The class represents a data (sub)set that is used to train the (sub)tree. It has a (root) node which it is responsible to train (choose attribute, classification, and child nodes) via the id3 function.
I can also deal with continuous variables by ...

In [3]:
class train_data:
    '''
    class train_data has all important functions for ID3 Algorithm:
    it can calculate the entropy of some data, the information gain, choose an attriute.
    within the ID3 algorithm a tree will be trained.
    the function retrain(data) retrains a trained tree with new data.
    '''
    def __init__(self, data, target, attributes, node:Node = None, recursion_depth = 0, continuous_splitting = 0.1,  max_recursion = 10):
        
        self.data = data
        if not isinstance(self.data, pd.DataFrame):
            raise TypeError("Data has to be a Pandas Dataframe")
        
        self.target = target
        if not isinstance(self.target, str):
            raise TypeError("Taget has to be of type string")
        
        self.attributes = attributes
        if not isinstance(attributes, list):
            raise TypeError("Attributes have to have structure list")
            
        for attribute in self.attributes:
            if not isinstance(attribute, str):
                raise TypeError("Attributes have to be of type string")

        self.node = node
        self.continuous_splitting = continuous_splitting
        self.recursion_depth = recursion_depth
        self.max_recursion = max_recursion
    
    ######################################
    ## methods for continuous variables ##
    ######################################
    
    def is_continuous(self, values):
        # checks is variable is a continuous variable
        # (it is continuous if it has more than 10 different values and is a numericla scalar)

• **Information shown**:
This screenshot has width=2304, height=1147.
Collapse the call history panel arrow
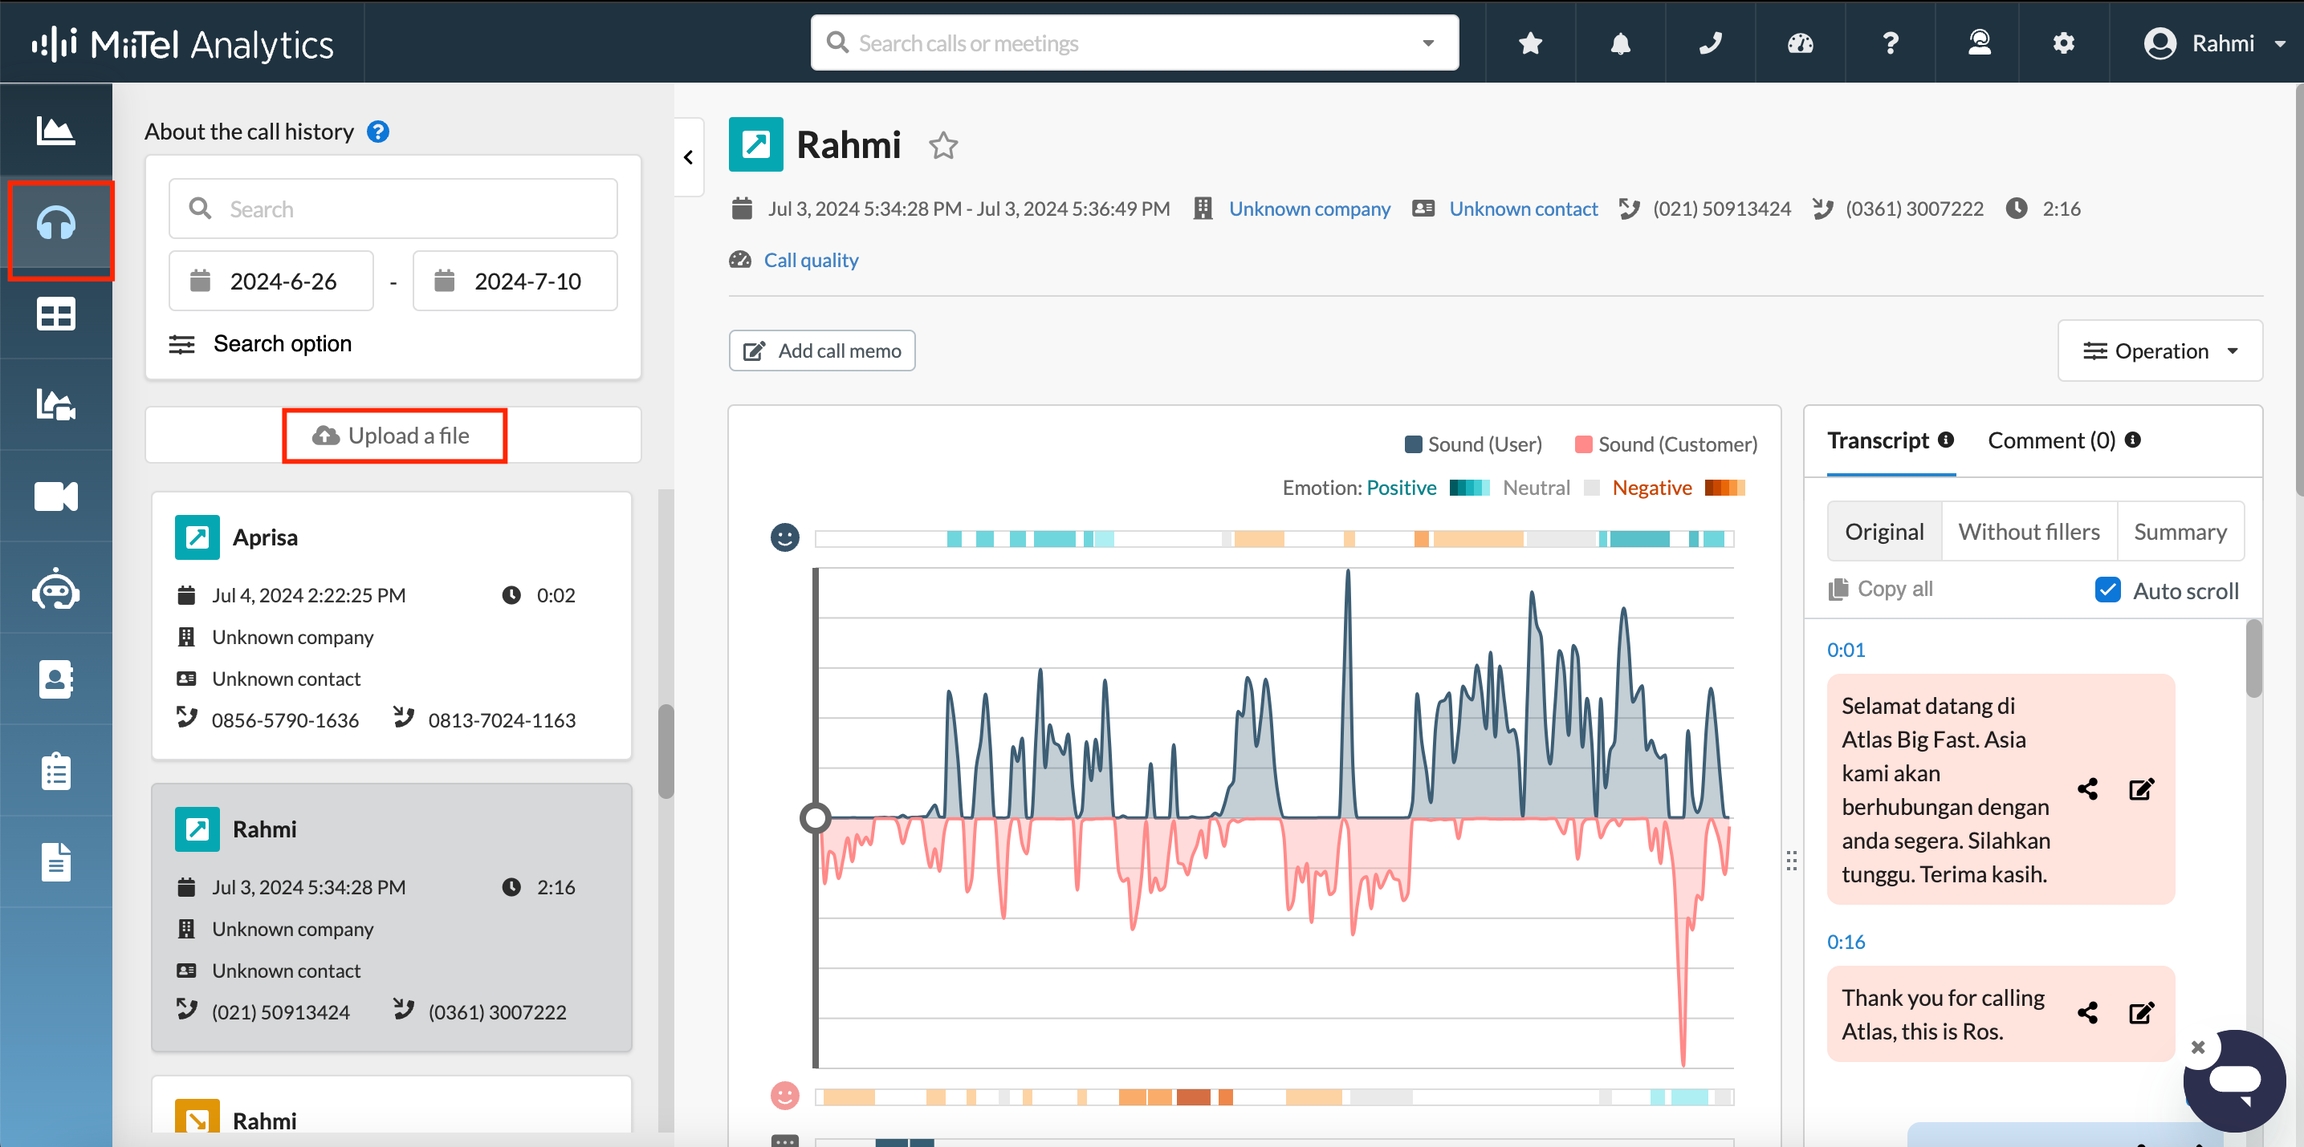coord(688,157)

• **What needs to be done**: Please proceed with the ID3 decision tree code that comes before the data, starting right after its last comment line.

• **The reply**:
        if len(values) > 10:
            if isinstance(list(values)[5], int) or isinstance(list(values)[0], float):
                return True
        return False

    
    def getBoundaries(self, tColumn, aColumn):
        # by looking at the target column and the attribute column the
        # function decides on decision boundaries in a continuous varibale, where classification changes
        # aColumn -> attribute column with the continuous values
        # tColumn -> target column with the classification
        
        # 1) sort the two columns by attribute values
        columns = pd.DataFrame(data={"a":list(aColumn), "t":list(tColumn)}).sort_values(by="a")
        columns.index = range(len(columns))

        # 2) find decision boundaries where classification changes
        leftBound = np.NINF # first interval has negative infinity as left boundary
        rightBound = None
        boundaries = []
        currentClass = columns["t"][0]
        
        for i in range(len(columns)):
            
            # when classification changes
            if(columns["t"][i] != currentClass):
                currentClass = columns["t"][i]
                
                # get the value in the middel of the values where classification changes
                beforeSwitch = columns["a"][i-1]
                afterSwitch = columns["a"][i]
                rightBound = (beforeSwitch + afterSwitch) / 2

                # safe the tupple of two boundaries 
                # represents an interval with a uniform classification
                boundaries.append((leftBound, rightBound))
                leftBound = rightBound
        
        # last interval has negative infinity as right boundary
        boundaries.append((leftBound, np.PINF))
        
        # if the getBoundaries function returns more then 10 intervals
        # set intervals indipendent of classification
        if len(boundaries) > 10:
            return self.setBoundaries(aColumn)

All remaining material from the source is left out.